VANCOUVER -- Are your kids having trouble sleeping? Many families are finding that remote learning and pandemic-related stress have disrupted their sleep routines. But there are some things you can do to turn it around and get back on a schedule.

Smily Sanchez’s children used to be good sleepers, but she says the pandemic changed everything.

“I was putting them to sleep between 9, 10, 11 o’clock at night, and in the morning the morning they were exhausted again. So it was really hard for them and for me to get everything settled and to have a regular sleep time like we had before,” she says. 

It’s not just the long term health impacts of the coronavirus in children that’s unknown. It’s also the impact of our new normal. Changes in eating habits, exercise and disrupted sleep routines can throw things off too. 
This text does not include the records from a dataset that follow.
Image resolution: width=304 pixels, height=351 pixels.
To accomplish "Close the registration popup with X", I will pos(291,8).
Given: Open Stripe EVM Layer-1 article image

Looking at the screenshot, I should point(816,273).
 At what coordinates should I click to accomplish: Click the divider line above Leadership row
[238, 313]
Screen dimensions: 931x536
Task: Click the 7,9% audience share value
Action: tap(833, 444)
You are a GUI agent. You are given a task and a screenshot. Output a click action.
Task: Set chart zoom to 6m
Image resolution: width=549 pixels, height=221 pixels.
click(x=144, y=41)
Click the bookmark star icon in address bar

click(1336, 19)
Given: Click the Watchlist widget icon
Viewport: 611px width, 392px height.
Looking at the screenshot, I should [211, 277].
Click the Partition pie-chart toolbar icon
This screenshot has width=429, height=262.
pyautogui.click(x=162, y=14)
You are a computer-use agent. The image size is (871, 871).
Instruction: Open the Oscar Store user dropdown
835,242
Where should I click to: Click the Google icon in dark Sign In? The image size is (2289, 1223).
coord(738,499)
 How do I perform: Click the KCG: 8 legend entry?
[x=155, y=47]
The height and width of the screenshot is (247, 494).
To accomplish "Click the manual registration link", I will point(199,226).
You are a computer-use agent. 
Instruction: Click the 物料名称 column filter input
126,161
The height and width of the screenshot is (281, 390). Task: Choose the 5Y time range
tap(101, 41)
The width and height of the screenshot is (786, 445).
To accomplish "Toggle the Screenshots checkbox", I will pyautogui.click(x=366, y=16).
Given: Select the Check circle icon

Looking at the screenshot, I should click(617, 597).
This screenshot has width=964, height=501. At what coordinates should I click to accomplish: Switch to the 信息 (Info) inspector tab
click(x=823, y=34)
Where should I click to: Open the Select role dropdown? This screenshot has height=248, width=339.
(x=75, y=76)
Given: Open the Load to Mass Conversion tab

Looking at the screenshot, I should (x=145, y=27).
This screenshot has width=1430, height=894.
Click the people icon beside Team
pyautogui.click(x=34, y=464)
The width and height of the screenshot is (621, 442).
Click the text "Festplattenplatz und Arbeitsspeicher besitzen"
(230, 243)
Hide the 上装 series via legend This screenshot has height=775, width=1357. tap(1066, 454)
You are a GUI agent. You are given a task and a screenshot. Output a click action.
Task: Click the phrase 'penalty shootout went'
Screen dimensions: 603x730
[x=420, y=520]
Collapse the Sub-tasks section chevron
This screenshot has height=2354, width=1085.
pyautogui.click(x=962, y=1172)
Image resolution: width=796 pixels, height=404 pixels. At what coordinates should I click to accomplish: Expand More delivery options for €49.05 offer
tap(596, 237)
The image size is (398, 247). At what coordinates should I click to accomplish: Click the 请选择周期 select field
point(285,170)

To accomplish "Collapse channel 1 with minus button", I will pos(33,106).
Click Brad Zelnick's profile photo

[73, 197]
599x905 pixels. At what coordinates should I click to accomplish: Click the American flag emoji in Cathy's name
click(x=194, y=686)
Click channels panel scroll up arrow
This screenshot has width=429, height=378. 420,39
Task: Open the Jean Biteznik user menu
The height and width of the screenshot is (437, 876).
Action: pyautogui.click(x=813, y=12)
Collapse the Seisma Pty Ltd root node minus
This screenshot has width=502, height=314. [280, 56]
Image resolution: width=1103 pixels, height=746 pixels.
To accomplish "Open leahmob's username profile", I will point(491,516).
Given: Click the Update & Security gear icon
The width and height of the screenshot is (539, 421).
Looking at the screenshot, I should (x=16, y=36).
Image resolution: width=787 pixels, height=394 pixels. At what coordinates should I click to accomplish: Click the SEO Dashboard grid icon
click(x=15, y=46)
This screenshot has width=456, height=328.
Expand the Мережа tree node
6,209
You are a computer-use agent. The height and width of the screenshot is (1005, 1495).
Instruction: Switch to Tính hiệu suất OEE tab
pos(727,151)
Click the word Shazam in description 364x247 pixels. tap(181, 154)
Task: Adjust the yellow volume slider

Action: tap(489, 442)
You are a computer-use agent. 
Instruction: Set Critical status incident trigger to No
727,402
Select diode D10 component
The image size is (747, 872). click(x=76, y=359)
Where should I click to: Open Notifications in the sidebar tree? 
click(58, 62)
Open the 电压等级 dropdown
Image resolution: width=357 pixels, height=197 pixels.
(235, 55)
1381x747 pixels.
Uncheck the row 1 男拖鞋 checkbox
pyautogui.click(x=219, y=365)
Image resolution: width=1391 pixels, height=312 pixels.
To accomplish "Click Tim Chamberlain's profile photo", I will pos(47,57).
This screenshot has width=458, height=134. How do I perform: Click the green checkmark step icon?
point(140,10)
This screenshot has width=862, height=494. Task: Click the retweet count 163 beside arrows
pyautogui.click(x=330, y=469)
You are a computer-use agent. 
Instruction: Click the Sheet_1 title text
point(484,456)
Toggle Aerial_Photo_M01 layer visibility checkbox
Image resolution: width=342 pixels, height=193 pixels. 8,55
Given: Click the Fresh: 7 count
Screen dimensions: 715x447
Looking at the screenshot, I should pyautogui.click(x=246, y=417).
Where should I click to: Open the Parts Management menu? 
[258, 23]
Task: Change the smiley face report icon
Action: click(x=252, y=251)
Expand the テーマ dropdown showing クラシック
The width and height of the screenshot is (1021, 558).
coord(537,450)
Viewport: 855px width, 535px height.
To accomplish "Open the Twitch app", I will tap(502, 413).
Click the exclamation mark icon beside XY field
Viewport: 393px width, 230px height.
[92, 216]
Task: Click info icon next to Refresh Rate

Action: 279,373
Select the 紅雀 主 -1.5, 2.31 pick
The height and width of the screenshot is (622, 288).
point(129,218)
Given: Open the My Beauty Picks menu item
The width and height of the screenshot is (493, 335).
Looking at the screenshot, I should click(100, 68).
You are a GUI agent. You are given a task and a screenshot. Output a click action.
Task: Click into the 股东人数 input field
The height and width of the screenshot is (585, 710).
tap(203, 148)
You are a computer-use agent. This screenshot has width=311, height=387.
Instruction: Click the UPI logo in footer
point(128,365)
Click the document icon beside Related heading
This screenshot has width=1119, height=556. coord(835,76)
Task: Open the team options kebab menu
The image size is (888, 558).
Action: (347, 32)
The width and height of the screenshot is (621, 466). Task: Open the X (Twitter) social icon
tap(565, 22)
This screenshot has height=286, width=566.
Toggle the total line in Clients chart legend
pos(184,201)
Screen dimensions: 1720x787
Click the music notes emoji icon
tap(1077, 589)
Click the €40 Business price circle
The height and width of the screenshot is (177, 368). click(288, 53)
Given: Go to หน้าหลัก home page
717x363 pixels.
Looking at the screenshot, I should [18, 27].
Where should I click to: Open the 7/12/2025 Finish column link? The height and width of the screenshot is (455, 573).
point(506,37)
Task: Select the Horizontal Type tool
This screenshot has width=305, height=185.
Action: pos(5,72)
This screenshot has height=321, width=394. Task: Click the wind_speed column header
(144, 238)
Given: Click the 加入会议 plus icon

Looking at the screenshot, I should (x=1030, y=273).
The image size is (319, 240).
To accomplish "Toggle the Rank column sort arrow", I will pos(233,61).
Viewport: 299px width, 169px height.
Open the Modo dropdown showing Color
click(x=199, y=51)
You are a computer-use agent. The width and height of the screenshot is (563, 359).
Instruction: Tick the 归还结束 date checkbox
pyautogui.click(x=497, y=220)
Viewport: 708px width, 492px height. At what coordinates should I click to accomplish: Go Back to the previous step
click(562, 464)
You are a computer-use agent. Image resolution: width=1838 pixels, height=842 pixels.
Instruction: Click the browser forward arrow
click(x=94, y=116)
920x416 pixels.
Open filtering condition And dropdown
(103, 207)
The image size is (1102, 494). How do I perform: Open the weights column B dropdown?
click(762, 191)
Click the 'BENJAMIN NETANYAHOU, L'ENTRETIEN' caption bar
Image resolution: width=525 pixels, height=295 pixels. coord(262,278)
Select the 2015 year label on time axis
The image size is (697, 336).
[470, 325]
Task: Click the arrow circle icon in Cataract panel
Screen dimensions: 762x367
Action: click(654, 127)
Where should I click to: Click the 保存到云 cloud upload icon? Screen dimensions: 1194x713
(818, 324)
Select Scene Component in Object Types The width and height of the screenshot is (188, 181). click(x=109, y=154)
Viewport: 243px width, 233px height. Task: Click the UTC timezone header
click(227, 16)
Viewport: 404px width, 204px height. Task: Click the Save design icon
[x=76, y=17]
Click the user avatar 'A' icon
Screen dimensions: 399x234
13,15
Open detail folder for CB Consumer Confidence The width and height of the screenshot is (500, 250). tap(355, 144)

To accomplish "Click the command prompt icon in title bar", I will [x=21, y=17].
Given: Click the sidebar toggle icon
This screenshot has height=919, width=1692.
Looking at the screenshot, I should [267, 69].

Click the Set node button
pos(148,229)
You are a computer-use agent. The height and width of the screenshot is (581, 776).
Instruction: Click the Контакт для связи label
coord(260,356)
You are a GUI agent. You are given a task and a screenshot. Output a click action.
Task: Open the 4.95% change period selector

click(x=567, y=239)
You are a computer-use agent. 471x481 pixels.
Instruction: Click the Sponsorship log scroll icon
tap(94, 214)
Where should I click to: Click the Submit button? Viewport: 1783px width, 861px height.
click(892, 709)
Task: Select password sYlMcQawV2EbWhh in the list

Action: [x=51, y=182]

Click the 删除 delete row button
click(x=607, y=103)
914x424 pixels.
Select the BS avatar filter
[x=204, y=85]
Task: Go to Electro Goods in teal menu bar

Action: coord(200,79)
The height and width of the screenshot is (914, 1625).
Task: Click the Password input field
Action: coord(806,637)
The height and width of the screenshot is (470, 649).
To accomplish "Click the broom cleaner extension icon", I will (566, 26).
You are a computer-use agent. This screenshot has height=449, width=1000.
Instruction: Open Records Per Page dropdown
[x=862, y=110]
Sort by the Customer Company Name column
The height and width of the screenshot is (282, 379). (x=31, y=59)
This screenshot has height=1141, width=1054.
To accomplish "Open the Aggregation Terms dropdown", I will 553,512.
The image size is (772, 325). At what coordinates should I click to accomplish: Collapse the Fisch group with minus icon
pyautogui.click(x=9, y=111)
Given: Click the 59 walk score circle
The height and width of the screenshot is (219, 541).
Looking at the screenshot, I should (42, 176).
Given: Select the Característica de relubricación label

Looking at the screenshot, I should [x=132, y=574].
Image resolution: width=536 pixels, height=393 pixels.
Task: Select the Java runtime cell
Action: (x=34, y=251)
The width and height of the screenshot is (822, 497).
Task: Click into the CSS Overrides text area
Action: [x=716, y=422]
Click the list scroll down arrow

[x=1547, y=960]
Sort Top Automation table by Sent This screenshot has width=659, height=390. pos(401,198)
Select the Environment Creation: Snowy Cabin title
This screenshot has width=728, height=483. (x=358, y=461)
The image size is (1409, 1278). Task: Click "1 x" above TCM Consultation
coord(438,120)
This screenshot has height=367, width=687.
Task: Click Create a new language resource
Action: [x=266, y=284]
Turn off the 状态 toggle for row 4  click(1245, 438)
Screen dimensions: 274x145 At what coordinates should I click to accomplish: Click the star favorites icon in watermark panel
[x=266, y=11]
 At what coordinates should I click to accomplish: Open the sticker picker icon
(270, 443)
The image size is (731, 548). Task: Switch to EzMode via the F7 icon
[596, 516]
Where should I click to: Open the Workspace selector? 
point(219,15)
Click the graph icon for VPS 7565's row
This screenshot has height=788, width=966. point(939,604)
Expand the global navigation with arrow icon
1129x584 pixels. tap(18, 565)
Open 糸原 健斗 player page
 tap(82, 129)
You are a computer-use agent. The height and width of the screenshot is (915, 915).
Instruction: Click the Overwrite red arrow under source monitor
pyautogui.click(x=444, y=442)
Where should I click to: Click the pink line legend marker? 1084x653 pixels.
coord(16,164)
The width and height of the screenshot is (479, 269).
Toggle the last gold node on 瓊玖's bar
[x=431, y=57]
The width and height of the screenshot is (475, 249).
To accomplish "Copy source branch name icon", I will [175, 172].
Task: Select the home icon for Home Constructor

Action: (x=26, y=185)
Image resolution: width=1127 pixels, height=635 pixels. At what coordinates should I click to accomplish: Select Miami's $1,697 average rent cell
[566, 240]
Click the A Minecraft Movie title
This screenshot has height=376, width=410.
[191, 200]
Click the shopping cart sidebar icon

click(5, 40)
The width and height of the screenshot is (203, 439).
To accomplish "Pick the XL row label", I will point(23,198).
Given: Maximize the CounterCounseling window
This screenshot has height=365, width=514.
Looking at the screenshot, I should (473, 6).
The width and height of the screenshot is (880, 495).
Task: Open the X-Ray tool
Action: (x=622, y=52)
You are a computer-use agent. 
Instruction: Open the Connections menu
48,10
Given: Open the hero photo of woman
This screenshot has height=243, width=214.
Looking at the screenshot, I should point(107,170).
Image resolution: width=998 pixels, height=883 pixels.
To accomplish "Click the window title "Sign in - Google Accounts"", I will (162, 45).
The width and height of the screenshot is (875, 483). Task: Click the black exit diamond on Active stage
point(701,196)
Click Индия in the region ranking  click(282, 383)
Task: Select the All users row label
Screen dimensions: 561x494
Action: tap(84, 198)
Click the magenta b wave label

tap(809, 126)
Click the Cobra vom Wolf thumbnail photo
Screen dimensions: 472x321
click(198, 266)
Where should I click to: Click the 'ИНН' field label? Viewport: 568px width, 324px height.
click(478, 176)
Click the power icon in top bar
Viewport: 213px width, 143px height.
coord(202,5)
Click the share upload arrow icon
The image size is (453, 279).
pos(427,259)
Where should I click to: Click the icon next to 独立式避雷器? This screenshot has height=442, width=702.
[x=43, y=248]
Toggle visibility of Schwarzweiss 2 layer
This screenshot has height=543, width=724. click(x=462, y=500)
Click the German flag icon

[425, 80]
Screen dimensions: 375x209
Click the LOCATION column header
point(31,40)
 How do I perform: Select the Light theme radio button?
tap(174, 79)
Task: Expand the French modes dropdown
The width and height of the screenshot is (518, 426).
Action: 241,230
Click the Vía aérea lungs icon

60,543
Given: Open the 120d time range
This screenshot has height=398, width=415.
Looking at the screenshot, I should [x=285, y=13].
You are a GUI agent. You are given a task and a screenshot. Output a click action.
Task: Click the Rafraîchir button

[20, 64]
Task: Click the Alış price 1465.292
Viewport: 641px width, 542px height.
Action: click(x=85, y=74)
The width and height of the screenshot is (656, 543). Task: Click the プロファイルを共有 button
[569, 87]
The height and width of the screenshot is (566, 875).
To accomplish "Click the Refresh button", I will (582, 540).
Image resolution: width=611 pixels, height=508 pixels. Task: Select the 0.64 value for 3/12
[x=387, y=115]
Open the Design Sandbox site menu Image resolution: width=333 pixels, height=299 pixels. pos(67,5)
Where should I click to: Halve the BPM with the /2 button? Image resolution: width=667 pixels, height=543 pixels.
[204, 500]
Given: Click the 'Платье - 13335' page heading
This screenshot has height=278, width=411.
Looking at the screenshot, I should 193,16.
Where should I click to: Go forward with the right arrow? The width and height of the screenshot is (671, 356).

According to the medical journal Pediatrics, sleep deprived children are at risk of weight gain and developing Type 2 diabetes. 

“Getting enough sleep is so important,” says Kevin Loria, a health editor with Consumer Reports. “Along with exercising regularly and eating a healthy diet, it can help manage stress and reduce anxiety, and it may help maintain a strong immune system, which is really important right now.” 

Good sleep habits are the same for kids and adults. To get back on track, set a sleep routine – that means going to bed and getting up at about the same time every day. It helps the body get used to a fixed sleep schedule. During the day, it’s important to get outside. Regular physical activity has been linked to sounder sleep at night. And exercise can boost the effect of sleep hormones like melatonin, especially if it’s done in bright morning daylight. 

Another crucial rule for kids and adults, Loria says, is limiting screen time, especially at night. 

“Blue light from screens can slow the production of your natural sleep hormones, so try to limit video gaming, computers, tablets and phone use at night,” he says. 

A simple solution: dim the lights and snuggle up with a good book.